BTI1 Protein Levels Transiently Increase after Agrobacterium Infection of Arabidopsis Suspension Cells. Plant cells were infected with various Agrobacterium strains (or were mock-inoculated), proteins were extracted at various times, and the proteins were subjected to protein gel blot analysis using anti-BTI1 antibody. The amount of BTI1 protein in each sample was normalized to the amount of actin, as determined by protein gel blot analysis using antiactin antibody. The ratio of BTI1 protein:actin protein was normalized to 1 at 0 h. The green line indicates BTI1 protein levels of uninfected Arabidopsis suspension cell cultures. The red line indicates BTI1 protein levels of Arabidopsis suspension cells infected with Agrobacterium At849 (GV3101 containing pBISN1; this strain can transfer both T-DNA and virulence proteins). The purple line shows BTI1 protein levels of Arabidopsis suspension cells infected with Agrobacterium GV3101 (nononcogenic Agrobacterium strain containing a disarmed pTiC58 plasmid; this strain can transfer virulence proteins but not T-DNA). The blue line indicates BTI1 protein levels of Arabidopsis suspension cells infected with Agrobacterium At793 (pBISN1 in Agrobacterium A136 lacking a Ti-plasmid; this strain can transfer neither virulence proteins nor T-DNA). Data shown in the figure are average values of three independent experiments. Error bars = se.

Figure 10.

Transgenic BTI1 Overexpressing Plants Show an Increased Frequency of Agrobacterium-Mediated Root Transformation. (A) BTI1 protein levels of transgenic BTI1 overexpressing plants were monitored by protein gel blot analysis using BTI1 antibodies. (B) BTI1 protein levels in each sample shown in (A) were normalized to the amount of actin in the sample. The ratio of BTI1 protein:actin protein was normalized to 1 in the wild-type plant. Data are shown as average values of three protein gel blot analyses from three T2 generation plants of each line. Error bars = se. (C) T2 Generation transgenic BTI1 overexpressing (O/E) plants show higher stable and transient transformation efficiencies than do wild-type plants. Plants were inoculated with Agrobacterium A208 (for tumorigenesis assays) or Agrobacterium At849 (for transient GUS assays) at 10⁶ cells/mL (Klett = 0.1) or 10⁵ cells/mL (Klett = 0.01). As a control to indicate successful transformation, roots of wild-type plants were also inoculated at 10⁸ cells/mL (Klett = 10). At least 15 different plants were tested for each transgenic line and >80 root segments were examined for each plant.

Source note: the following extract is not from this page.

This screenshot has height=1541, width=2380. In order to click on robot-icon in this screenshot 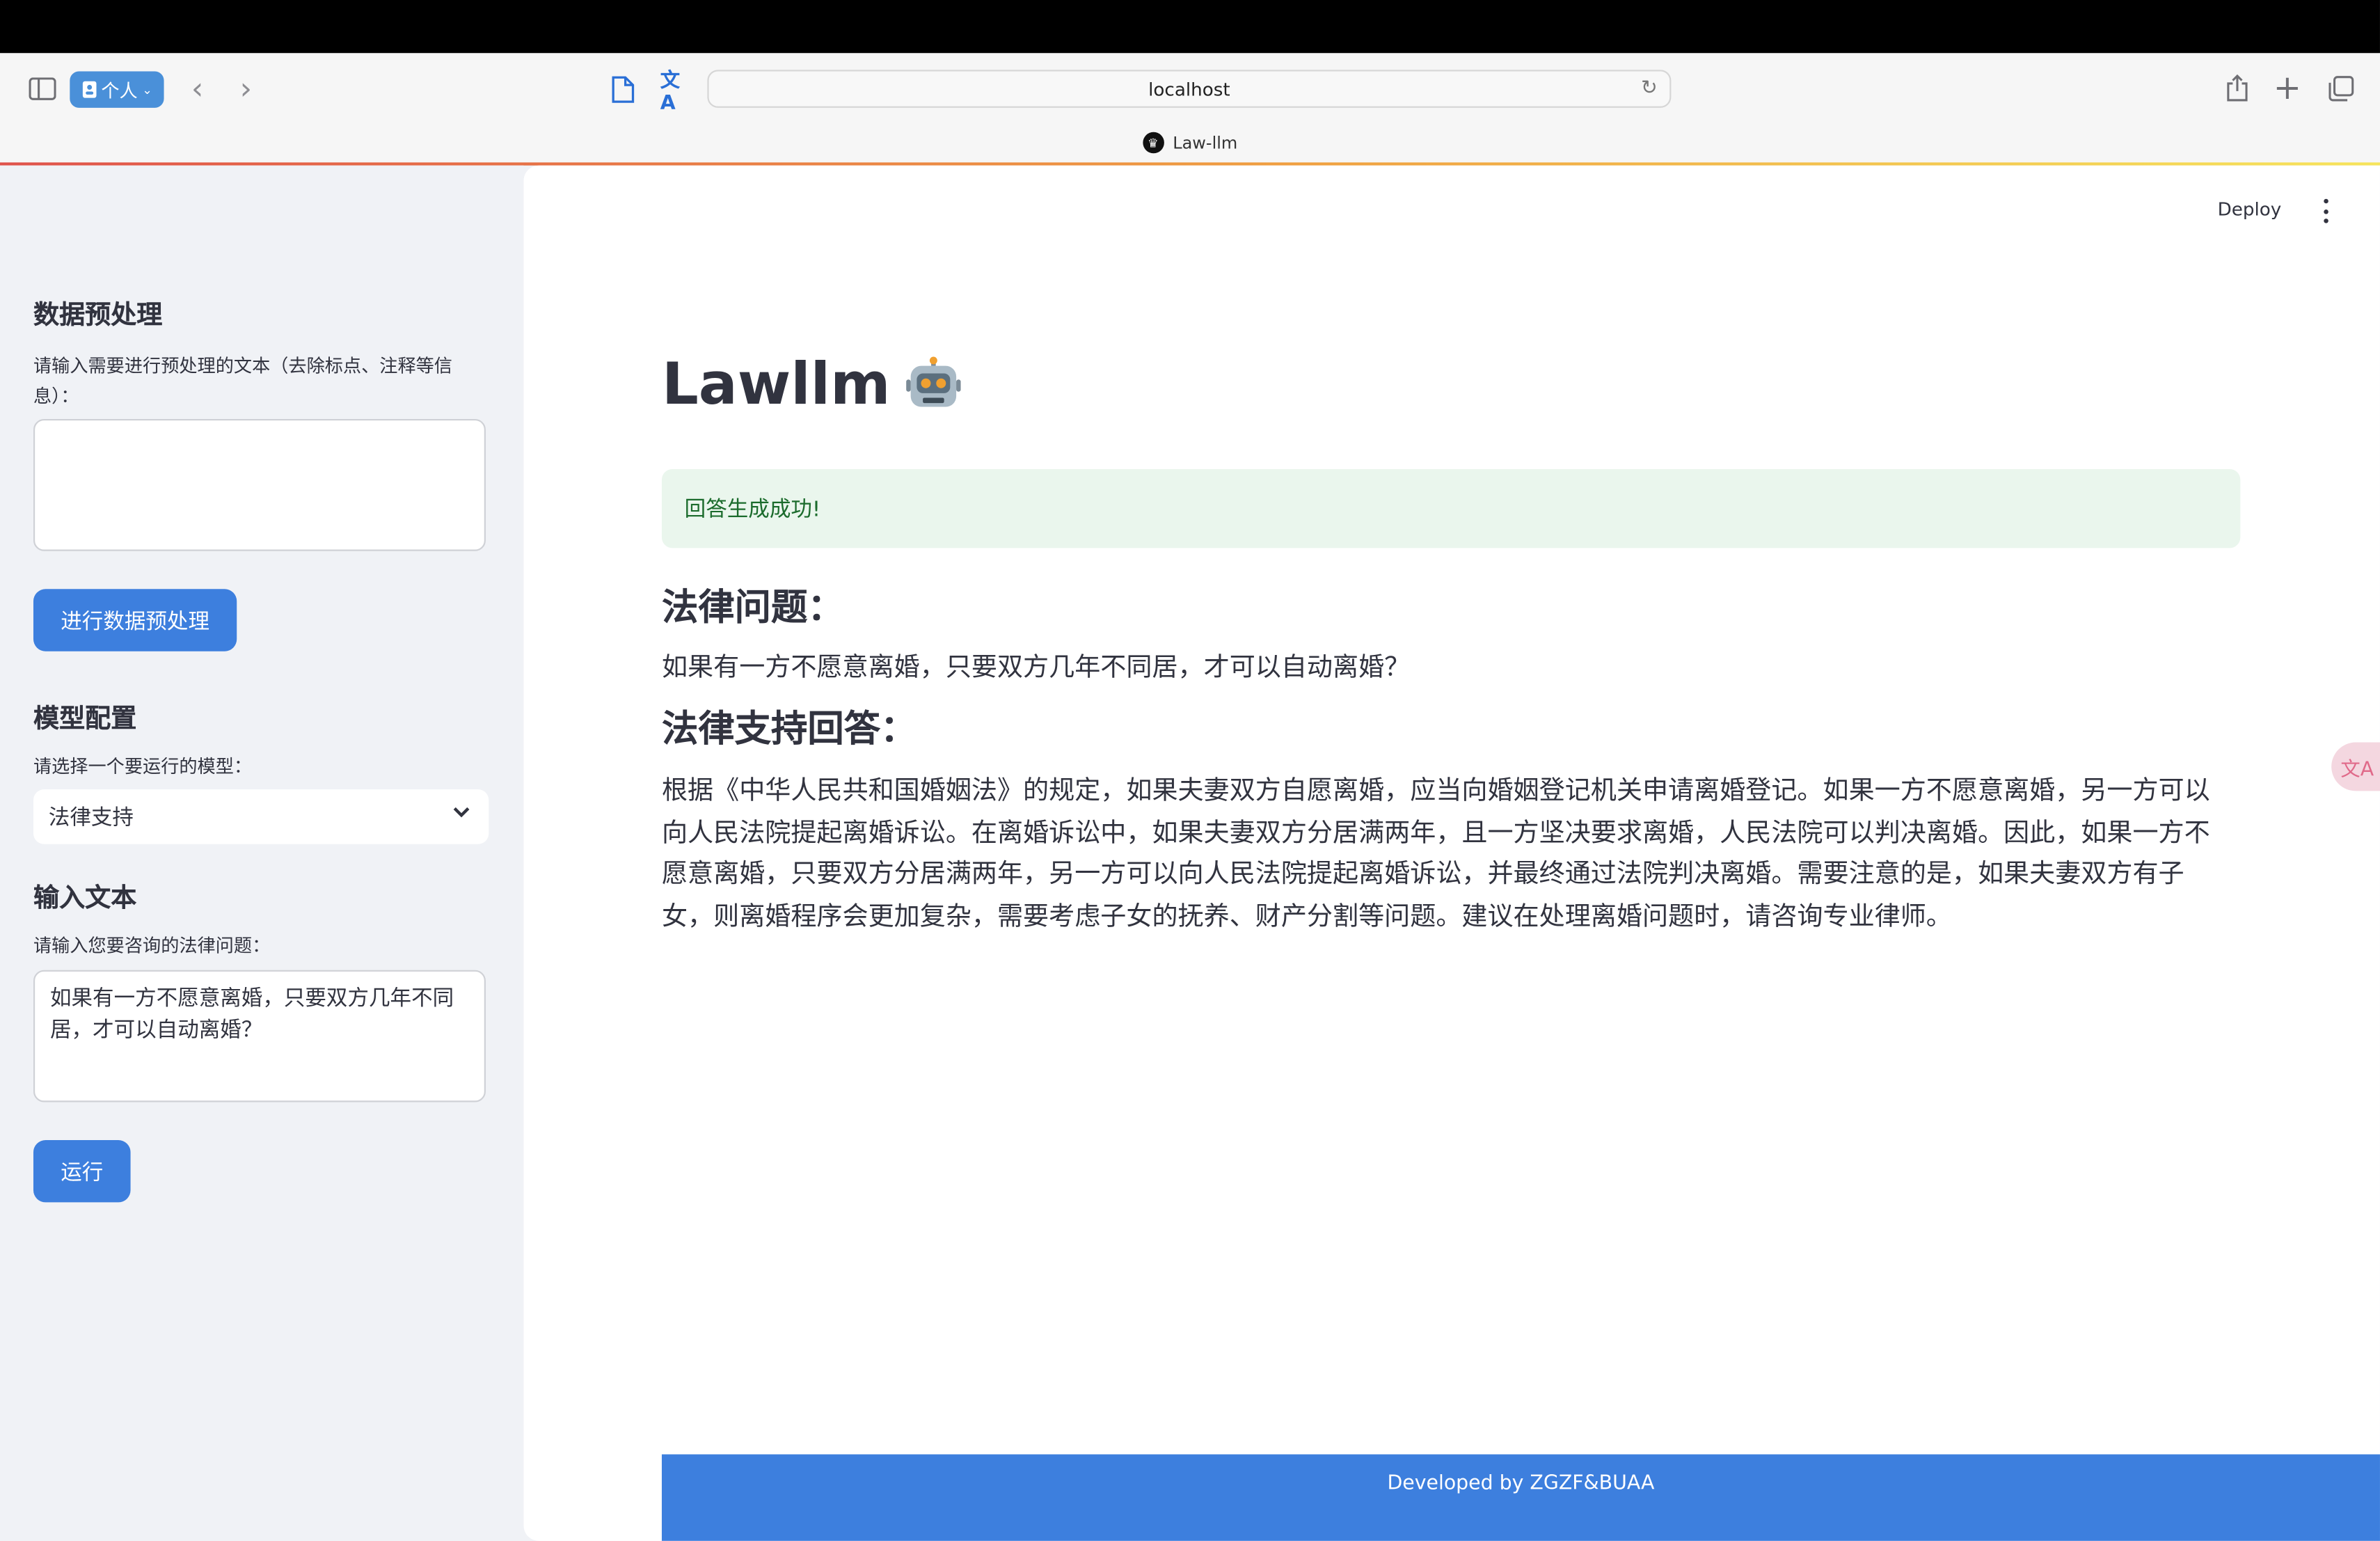, I will do `click(933, 382)`.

Error bars = se. (D) Representative plates of transgenic BTI1 overexpressing (O/E) plants showing increased frequency of tumor formation at low inoculation densities (10⁶ cells/mL [Klett = 0.1] and 10⁵ cells/mL [Klett = 0.01]).

Figure 11.

Expression Pattern of BTI Proteins in Plant Tissues and Cells. (A) Protein gel blot analysis showing that BTI1 protein is expressed in root tissues, rosette leaves, and the bolt regions of the inflorescence of mature Arabidopsis plants, but not in siliques, flowers, or cauline leaves. BTI1 protein is also expressed in Arabidopsis suspension cells. (B) Confocal fluorescence microscopic images of transgenic Arabidopsis root tips expressing GFP or BTI-GFP fusion proteins. (1) Single optical section of root tip cells from GFP transgenic plants. (2 and 3) Single optical sections of root tip cells from BTI1-GFP transgenic plants. (4) Single optical section of root tip cells from BTI3-GFP transgenic plants. (5) BTI1-GFP protein is not associated with the plant cell wall. BTI1-GFP transgenic plants were treated with 0.8 M mannitol for 30 to 60 min before examining by confocal microscopy. The images indicate that GFP alone localizes through the cytoplasmic region and the nucleus, whereas the BTI-GFP fusion proteins localize throughout the cytoplasm, preferentially to the cell periphery, but not the walls, of root tip cells. Bars (1, 2, 4, and 5) = 25 μm; bar (3) = 5 μm.